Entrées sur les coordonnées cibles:

# # # #

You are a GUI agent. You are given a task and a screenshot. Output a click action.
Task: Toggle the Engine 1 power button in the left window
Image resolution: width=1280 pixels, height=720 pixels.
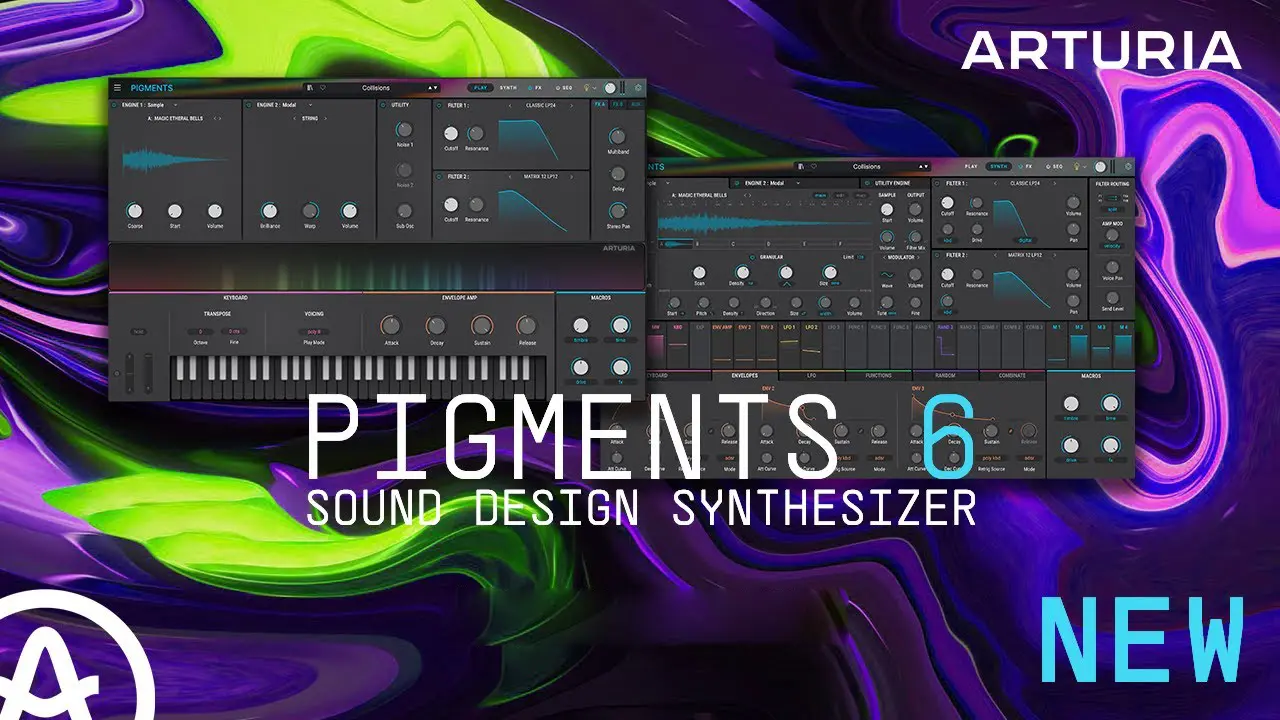point(114,104)
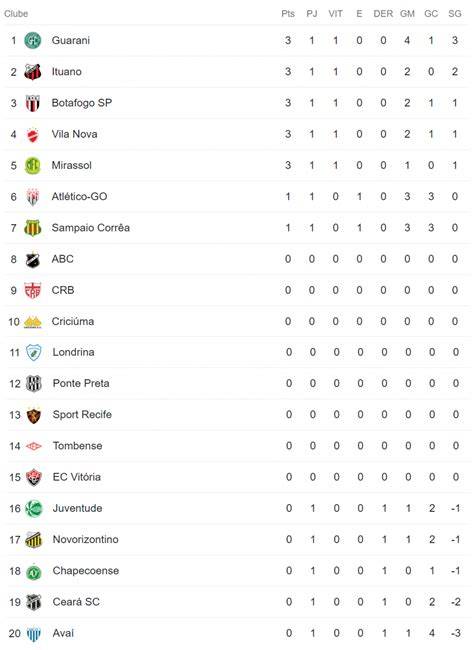Click the GM column header
The image size is (474, 650).
[407, 14]
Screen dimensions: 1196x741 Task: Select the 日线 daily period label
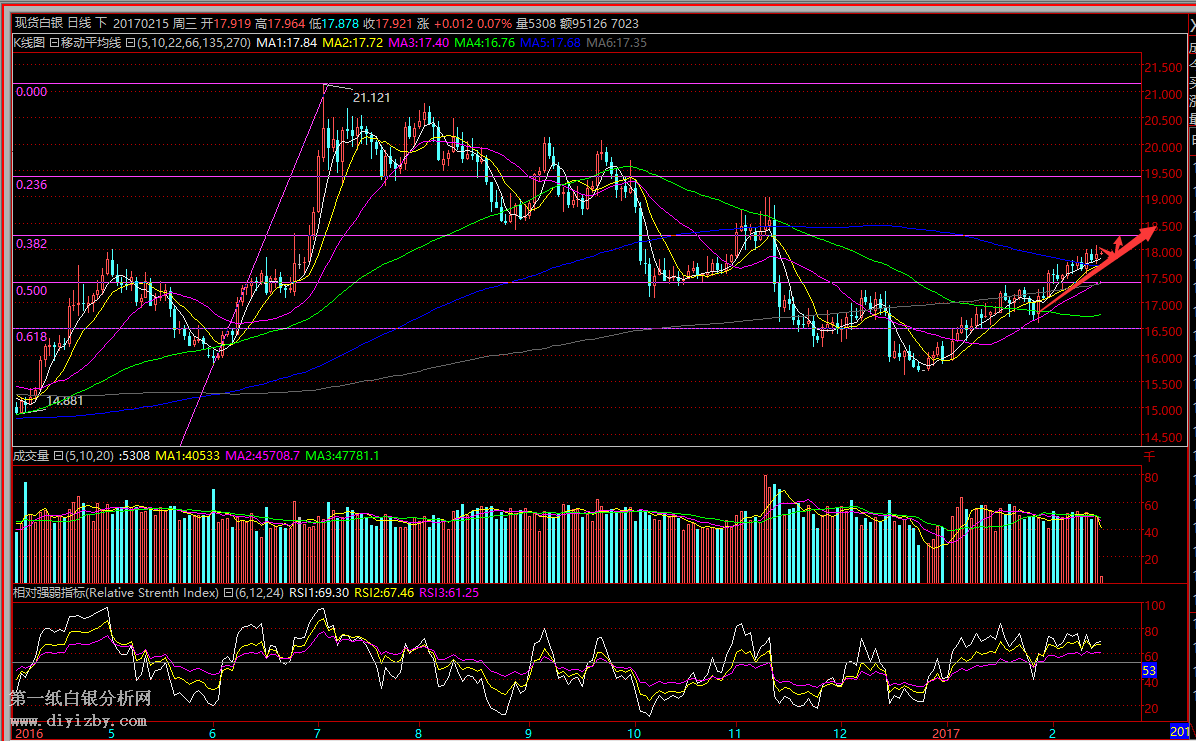pos(79,23)
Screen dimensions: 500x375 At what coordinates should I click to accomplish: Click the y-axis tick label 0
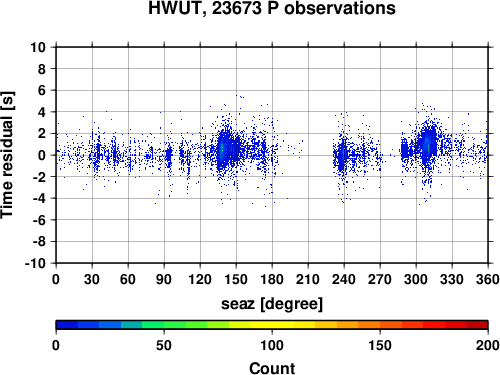pos(42,155)
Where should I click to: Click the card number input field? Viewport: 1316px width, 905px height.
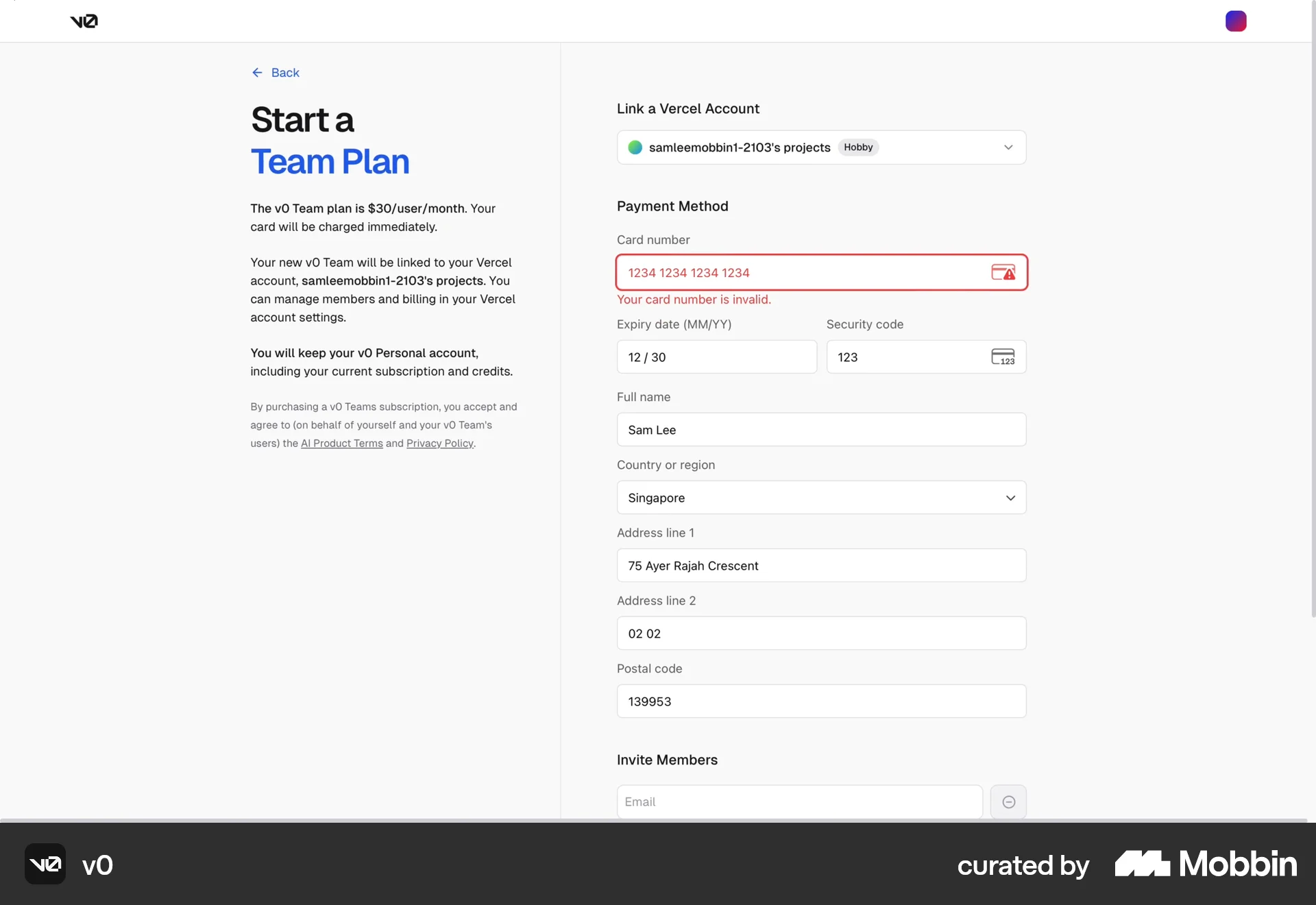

# # # #

Recopiez toutes les lignes ci-dessus en remplaçant « Screen dimensions » par « Screen size », sans rien changer d'autre et sans reproduire les images.

You are a GUI agent. You are given a task and a screenshot. Output a click action.
Task: Toggle the Engine 1 power button in the left window
Image resolution: width=1280 pixels, height=720 pixels.
point(114,104)
Click the GM column header
The image size is (474, 650).
[407, 14]
Screen size: 1196x741 Task: Select the 日线 daily period label
pos(79,23)
Screen size: 500x375 At what coordinates should I click to accomplish: Click the y-axis tick label 0
pos(42,155)
Where should I click to: Click the card number input field? Viewport: 1316px width, 905px height.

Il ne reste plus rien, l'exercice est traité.